(Beginning of Data for the task)

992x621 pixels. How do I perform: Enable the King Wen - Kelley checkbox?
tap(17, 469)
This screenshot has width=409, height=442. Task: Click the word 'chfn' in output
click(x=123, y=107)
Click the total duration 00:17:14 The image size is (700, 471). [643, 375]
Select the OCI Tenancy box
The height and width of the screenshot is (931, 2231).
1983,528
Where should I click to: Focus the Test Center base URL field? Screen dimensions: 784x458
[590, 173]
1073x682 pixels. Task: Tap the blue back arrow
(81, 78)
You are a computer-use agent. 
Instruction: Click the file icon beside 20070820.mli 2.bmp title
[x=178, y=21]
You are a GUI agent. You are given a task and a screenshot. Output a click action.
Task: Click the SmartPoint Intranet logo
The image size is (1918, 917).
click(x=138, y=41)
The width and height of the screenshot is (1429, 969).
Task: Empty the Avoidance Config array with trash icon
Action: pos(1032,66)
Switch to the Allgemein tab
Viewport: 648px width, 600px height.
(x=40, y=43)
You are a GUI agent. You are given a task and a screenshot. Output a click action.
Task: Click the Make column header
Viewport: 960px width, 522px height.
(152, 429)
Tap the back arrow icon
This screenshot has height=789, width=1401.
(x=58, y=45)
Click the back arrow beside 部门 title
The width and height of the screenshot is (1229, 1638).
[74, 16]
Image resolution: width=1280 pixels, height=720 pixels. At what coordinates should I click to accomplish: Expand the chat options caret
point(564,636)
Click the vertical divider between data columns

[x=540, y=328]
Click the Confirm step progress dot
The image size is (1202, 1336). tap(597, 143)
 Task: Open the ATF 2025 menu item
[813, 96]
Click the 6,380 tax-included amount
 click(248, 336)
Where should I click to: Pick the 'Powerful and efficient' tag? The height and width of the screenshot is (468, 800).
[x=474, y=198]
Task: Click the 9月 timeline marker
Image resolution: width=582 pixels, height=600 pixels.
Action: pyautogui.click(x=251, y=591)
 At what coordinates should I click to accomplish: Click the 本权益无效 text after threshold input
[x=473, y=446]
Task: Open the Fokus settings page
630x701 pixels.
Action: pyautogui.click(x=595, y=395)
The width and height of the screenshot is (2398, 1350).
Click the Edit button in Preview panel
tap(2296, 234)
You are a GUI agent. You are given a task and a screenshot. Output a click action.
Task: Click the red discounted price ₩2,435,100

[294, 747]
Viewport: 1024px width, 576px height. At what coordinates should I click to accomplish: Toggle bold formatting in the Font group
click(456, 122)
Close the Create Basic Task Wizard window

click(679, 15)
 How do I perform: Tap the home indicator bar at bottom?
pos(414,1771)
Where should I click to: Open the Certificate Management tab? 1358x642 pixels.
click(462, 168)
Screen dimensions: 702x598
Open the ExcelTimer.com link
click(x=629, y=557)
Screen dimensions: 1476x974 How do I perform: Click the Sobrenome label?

(End of Data for the task)

**What the task asks**
Working from the material above, retype exactly the lines from the one with "Task: Click the SmartPoint Intranet logo" through the one with "Task: Click the Make column header", both included, and only those lines.

**Result of this exercise**
Task: Click the SmartPoint Intranet logo
The image size is (1918, 917).
click(x=138, y=41)
The width and height of the screenshot is (1429, 969).
Task: Empty the Avoidance Config array with trash icon
Action: pos(1032,66)
Switch to the Allgemein tab
Viewport: 648px width, 600px height.
(x=40, y=43)
You are a GUI agent. You are given a task and a screenshot. Output a click action.
Task: Click the Make column header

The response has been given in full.